Written by Michael Avery

Latonya Davis, a disabled African-American woman, was too terrified to get out of her car. The police had pulled her over, surrounded her with four cruisers, and were pounding on her vehicle with their batons. She slid her window open slightly and told Lakewood, Colo., Officer Todd Clifford and Sgt. Todd Fahlsing she would step out if they promised not to hurt her. They made no such promise.

Instead, Mr. Fahlsing smashed the driver’s window with his baton, sending glass into her eye. The officers reached in, grabbed her by her hair and arms and pulled her through the shattered window, tearing the soft tissue in her shoulder. They threw her to the glass-covered pavement and pinned her to the ground. Her crime? The misdemeanor offense of driving under suspension for failure to provide proof of insurance. When she sued, District Judge William J. Martinez dismissed her case, concluding the officers were entitled to “qualified immunity.” More on that doctrine later.

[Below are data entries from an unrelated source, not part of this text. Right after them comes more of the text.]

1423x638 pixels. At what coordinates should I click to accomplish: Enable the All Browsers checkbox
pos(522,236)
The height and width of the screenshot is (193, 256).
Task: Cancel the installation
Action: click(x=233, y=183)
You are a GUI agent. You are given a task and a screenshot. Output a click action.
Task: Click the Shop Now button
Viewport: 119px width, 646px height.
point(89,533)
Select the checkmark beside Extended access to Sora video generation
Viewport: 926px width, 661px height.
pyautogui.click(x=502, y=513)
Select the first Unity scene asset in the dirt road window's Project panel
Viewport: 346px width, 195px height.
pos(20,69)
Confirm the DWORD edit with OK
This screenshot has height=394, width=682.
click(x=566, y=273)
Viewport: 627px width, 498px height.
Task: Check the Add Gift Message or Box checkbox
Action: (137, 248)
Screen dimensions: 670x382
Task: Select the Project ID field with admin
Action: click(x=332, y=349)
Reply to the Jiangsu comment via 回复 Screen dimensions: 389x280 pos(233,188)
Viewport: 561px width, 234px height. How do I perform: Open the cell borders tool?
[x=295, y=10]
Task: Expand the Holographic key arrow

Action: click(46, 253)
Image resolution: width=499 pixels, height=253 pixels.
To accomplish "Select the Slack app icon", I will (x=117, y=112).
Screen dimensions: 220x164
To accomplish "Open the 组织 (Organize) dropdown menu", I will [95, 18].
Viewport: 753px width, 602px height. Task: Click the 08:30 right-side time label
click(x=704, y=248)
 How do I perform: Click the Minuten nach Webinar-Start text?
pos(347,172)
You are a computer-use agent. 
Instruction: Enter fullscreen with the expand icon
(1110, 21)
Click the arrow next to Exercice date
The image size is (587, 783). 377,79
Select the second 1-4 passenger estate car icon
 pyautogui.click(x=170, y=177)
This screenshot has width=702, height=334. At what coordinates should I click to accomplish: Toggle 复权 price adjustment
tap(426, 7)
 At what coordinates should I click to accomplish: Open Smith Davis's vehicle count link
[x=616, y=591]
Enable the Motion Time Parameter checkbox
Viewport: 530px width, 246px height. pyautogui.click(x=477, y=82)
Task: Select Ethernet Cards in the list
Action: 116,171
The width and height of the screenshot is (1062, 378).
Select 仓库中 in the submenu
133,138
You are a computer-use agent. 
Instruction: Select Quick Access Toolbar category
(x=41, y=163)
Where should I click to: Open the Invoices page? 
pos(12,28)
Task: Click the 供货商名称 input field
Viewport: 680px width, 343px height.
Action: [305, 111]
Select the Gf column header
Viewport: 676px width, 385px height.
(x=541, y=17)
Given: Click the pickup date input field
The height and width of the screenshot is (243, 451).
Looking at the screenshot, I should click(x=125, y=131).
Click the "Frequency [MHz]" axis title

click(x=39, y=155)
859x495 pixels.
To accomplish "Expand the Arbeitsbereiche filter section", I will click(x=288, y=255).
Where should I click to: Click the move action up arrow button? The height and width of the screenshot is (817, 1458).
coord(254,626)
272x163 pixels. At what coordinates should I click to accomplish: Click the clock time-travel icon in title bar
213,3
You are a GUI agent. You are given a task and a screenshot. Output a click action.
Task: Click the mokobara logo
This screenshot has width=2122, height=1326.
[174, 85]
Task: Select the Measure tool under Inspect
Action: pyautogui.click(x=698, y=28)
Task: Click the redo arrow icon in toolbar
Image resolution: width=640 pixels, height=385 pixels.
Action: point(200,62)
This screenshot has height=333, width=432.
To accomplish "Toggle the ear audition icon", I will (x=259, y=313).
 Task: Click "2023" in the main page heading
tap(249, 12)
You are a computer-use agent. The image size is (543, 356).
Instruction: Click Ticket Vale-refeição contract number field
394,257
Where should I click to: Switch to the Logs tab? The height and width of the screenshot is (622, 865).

This summer my co-authors and I are preparing our annual update to “Police Misconduct: Law and Litigation,” a treatise for lawyers on civil rights cases. Ms. Davis’ case is one of approximately 400 we will review. The thousands of cases I have studied over four decades establish beyond any doubt that a widespread unwillingness of federal judges to hold bad cops accountable is a principal cause of police brutality.

The problem extends to the Supreme Court. Last spring, I was at the counsel table when the lawyers argued San Francisco v. Sheehan, a case in which two officers recklessly shot and nearly killed a mentally ill woman in her own apartment, instead of waiting for backup. Justice Kagan, one of the “moderates” on the court, said, “we shouldn’t turn every case into an inquiry about, was this the absolute best thing that the police could have done. You know, there’s a lot of uncertainty in these situations, and some reason to give the police officers who have to deal with them the benefit of the doubt.”

Well, Justice Kagan, that’s in fact what the courts have been doing. That’s what Judge Martinez did. That’s exactly what gives officers who break the rule’s confidence that they can get away with it.